City inks contract with electric workers

August 11, 2004|by GREGORY T. SIMMONS

The Hagerstown City Council on Tuesday unanimously approved and signed a two-year contract with the city's electric workers.

The contract provides for pay raises but cuts back on some benefits.

Ray Foltz, the city's assistant finance director, said the contract will cost about $2,007,000 in the first year and about $2,091,000 in the second year.

City Director of Administrative Services John Budesky said the contract is within the city's budget guidelines.

The agreement is retroactive to July 1 and covers the city workers through June 30, 2006. It affects the 30 city electric workers who are members of International Brotherhood of Electrical Workers Local 307.

Steven Logsdon, who negotiated on behalf of the electric workers, noted the length of the negotiating process but praised the city employees who worked on the contract.


"It was sort of drawn out, but I think everybody got in the end what they wanted to get," Logsdon said.

According to an outline of the terms discussed Tuesday, the employees will receive a 3 percent pay raise this year and a 3.5 percent pay raise next year.

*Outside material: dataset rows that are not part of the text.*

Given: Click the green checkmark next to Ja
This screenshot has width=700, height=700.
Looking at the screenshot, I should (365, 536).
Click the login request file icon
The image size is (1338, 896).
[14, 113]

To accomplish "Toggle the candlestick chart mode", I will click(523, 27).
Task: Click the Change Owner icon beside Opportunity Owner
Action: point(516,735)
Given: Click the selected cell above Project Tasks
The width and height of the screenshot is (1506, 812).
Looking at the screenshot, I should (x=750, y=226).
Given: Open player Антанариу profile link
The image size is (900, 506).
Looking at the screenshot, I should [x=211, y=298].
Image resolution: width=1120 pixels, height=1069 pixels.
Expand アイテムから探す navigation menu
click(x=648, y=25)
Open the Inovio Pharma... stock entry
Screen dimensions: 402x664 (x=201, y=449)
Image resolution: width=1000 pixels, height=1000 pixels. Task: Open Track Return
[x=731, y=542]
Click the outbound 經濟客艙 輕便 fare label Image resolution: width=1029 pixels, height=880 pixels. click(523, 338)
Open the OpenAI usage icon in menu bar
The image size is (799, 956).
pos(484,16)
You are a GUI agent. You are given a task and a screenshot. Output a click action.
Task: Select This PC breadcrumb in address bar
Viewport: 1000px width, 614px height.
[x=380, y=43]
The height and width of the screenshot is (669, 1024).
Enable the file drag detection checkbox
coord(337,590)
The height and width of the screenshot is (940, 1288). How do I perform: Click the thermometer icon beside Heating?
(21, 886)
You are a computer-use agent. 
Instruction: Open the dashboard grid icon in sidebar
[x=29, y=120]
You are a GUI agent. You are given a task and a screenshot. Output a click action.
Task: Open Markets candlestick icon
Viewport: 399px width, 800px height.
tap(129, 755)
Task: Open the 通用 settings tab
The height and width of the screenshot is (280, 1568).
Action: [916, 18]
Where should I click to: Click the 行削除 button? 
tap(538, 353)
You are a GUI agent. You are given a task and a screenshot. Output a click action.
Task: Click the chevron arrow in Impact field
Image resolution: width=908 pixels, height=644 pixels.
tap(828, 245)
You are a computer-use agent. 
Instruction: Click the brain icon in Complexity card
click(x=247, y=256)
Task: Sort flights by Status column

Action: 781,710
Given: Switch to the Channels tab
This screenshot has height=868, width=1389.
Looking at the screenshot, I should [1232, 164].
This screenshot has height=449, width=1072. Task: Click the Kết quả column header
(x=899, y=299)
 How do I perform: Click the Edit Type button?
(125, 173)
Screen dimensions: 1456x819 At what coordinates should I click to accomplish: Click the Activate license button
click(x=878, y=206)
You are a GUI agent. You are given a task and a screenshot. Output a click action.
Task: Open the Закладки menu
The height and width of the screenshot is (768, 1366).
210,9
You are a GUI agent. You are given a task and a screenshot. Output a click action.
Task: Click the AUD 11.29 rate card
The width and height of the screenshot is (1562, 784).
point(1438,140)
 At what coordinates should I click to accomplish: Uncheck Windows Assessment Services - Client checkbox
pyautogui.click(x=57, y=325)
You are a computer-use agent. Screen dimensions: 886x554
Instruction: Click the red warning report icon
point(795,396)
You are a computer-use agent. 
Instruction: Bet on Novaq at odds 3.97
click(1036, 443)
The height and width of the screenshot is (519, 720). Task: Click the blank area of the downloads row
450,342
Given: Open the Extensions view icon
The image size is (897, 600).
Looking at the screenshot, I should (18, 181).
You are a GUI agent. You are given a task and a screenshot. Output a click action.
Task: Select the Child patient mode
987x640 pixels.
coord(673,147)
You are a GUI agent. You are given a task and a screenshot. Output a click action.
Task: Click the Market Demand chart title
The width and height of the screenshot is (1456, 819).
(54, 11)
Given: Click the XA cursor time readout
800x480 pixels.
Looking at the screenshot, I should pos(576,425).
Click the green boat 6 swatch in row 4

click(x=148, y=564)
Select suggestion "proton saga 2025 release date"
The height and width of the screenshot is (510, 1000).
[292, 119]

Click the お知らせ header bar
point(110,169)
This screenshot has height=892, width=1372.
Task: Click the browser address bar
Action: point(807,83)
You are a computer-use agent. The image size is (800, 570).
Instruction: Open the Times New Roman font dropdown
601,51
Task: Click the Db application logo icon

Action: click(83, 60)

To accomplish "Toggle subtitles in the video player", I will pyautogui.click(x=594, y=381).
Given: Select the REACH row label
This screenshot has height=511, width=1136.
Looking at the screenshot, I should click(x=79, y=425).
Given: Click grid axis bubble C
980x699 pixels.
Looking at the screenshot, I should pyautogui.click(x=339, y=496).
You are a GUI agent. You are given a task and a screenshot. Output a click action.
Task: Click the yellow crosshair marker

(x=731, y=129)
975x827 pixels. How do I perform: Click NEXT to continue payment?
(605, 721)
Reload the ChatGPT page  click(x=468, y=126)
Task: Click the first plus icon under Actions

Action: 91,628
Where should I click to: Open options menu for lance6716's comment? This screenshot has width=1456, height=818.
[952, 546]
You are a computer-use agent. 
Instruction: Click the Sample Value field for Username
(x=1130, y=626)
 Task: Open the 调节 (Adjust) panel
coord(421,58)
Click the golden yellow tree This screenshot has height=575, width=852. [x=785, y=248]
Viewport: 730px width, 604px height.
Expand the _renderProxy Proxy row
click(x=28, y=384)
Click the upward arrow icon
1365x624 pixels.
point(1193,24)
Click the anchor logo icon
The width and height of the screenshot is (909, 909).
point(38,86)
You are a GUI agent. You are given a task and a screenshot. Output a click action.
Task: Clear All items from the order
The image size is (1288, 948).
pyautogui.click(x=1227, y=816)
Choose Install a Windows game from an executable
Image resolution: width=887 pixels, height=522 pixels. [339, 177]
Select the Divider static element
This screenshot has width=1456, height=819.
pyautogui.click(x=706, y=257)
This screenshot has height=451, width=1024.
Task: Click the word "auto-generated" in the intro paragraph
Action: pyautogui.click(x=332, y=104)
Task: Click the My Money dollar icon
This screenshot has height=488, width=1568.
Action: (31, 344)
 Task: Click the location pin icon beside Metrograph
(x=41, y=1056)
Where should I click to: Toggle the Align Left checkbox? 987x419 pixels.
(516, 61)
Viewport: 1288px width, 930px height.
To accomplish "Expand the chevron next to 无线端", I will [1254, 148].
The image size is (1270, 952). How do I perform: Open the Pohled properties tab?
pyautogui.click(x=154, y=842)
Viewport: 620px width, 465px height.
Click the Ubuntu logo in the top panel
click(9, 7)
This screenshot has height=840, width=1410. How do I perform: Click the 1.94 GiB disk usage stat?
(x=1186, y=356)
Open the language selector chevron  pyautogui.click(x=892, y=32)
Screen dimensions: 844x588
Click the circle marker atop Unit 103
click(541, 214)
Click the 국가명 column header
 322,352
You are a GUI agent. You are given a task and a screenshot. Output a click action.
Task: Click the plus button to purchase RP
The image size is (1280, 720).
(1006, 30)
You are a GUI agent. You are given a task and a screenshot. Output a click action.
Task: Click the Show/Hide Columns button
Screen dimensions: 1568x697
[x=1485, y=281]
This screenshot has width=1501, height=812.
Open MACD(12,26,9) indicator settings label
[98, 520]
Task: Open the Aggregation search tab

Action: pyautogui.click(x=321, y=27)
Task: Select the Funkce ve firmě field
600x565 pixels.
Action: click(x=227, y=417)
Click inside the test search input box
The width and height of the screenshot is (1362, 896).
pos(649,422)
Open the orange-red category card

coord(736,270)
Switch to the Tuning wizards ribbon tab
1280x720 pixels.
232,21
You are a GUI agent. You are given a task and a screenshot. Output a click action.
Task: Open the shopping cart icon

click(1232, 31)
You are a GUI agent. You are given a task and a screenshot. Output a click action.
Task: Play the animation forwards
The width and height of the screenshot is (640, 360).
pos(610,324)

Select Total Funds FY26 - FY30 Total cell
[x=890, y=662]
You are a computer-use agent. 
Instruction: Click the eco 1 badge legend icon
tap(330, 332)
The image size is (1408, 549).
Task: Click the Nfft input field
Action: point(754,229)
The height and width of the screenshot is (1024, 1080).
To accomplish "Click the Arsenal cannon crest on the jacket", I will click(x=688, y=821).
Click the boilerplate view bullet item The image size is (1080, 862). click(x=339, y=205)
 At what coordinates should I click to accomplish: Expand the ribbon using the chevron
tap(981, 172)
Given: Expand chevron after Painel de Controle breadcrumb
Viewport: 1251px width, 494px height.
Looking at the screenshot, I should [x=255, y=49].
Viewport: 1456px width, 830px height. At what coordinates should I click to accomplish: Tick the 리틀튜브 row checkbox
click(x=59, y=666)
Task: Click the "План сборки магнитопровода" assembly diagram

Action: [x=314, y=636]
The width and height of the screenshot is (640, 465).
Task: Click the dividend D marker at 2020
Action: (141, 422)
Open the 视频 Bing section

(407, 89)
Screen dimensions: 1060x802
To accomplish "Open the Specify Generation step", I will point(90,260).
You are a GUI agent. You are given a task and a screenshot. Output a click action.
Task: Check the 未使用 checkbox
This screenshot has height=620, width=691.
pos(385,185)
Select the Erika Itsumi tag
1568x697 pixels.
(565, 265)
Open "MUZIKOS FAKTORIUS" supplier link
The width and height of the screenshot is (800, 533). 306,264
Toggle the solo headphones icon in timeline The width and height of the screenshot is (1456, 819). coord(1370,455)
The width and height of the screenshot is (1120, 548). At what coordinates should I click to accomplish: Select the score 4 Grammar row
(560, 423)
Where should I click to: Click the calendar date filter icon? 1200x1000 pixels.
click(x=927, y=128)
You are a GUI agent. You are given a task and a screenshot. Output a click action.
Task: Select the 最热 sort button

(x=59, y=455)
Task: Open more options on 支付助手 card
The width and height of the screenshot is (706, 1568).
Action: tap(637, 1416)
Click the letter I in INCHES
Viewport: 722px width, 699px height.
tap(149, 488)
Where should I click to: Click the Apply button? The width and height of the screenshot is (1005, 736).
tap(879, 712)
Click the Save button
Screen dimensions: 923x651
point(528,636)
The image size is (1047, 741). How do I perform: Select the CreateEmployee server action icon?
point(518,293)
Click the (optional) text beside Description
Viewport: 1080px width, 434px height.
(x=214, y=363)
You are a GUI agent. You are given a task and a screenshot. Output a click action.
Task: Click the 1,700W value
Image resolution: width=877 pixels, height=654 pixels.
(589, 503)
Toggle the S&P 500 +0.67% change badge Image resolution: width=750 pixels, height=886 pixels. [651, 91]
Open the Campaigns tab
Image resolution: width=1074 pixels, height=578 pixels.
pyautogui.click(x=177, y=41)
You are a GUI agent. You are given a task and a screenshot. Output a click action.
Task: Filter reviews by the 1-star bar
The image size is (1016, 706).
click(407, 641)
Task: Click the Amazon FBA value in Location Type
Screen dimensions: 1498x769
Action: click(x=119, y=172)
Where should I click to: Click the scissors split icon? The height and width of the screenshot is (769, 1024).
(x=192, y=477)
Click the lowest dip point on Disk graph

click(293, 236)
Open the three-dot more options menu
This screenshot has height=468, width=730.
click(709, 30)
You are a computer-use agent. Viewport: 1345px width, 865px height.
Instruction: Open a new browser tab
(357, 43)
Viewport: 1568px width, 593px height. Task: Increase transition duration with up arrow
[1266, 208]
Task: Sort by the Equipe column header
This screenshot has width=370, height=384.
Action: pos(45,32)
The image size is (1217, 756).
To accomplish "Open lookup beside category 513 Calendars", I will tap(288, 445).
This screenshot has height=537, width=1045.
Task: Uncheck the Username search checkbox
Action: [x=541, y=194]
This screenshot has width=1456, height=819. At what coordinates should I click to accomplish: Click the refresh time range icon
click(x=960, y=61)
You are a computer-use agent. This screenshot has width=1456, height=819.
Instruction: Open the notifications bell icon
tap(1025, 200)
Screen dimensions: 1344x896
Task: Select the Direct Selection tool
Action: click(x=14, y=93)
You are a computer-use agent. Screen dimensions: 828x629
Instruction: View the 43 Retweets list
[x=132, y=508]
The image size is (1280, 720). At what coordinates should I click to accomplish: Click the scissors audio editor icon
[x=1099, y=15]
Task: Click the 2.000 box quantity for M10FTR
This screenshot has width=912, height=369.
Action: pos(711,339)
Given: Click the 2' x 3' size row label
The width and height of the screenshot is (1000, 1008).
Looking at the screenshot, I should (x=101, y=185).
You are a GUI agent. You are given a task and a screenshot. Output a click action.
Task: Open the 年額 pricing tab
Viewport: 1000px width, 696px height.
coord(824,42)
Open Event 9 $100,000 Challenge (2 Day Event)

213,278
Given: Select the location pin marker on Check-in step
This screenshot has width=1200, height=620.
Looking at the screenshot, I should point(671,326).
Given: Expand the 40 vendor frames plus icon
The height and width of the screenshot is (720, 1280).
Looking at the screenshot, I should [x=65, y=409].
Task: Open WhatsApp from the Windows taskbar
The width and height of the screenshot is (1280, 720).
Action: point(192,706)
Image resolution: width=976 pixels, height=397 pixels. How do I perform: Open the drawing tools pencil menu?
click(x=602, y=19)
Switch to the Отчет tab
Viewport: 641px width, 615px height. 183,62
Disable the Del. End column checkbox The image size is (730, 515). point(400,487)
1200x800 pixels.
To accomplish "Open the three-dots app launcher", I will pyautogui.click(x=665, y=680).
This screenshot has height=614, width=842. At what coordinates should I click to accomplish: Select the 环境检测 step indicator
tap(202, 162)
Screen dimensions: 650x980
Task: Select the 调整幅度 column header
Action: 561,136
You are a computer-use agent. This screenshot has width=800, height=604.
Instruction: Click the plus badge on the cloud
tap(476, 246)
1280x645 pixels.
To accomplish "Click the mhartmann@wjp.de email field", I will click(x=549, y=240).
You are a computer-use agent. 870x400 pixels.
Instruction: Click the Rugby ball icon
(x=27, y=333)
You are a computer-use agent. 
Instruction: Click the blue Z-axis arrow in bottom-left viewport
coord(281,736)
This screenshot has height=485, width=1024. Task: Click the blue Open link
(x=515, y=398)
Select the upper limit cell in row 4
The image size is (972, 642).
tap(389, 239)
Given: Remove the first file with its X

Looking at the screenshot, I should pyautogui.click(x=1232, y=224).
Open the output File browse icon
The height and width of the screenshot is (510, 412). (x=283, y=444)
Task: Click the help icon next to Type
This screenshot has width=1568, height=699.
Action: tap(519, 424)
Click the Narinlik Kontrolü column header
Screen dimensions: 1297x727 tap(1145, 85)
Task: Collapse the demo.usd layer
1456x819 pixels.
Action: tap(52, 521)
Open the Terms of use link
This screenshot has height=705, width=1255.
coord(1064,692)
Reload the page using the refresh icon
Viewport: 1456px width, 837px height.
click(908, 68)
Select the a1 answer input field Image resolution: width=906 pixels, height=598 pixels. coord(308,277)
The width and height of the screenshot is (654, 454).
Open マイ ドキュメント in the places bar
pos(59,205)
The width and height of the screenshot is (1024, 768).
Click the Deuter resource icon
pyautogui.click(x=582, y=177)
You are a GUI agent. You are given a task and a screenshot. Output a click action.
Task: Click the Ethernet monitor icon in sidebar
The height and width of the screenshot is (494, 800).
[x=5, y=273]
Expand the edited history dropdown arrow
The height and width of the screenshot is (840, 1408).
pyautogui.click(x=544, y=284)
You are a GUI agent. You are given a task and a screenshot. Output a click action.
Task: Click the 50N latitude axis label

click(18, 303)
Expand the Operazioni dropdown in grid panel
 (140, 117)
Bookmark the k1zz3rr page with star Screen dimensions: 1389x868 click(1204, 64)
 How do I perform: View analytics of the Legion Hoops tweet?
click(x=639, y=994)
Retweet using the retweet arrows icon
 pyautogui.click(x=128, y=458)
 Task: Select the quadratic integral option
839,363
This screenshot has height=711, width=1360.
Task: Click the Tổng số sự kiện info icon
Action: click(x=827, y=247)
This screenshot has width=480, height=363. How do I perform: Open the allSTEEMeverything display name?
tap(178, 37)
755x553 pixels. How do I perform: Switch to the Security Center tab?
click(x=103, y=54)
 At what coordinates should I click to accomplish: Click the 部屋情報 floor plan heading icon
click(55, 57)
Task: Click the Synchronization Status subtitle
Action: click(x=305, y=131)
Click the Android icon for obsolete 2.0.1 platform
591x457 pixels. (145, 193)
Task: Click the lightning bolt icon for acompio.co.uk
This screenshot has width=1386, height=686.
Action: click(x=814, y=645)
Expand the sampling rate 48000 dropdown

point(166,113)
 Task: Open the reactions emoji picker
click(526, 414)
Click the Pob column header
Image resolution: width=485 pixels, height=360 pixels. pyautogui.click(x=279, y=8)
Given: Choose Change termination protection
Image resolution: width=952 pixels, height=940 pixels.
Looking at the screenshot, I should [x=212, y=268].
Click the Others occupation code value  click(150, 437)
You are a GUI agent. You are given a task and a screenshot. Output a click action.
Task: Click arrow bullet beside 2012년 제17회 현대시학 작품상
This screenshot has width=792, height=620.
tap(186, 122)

The agreement caps health insurance premium increases at 10 percent this year and at 16.5 percent next year.

The amount of sick leave employees are allowed to sell back for cash was reduced by half, and the amount of overall sick days granted to employees was reduced from 15 a year to 12, according to the outline.

The two unions representing firefighters and public works employees have been working under contracts that expired June 30.

The city's fourth union, which represents police officers, settled a dispute dating back to 2001 in January after public negotiations. That contract expires next year.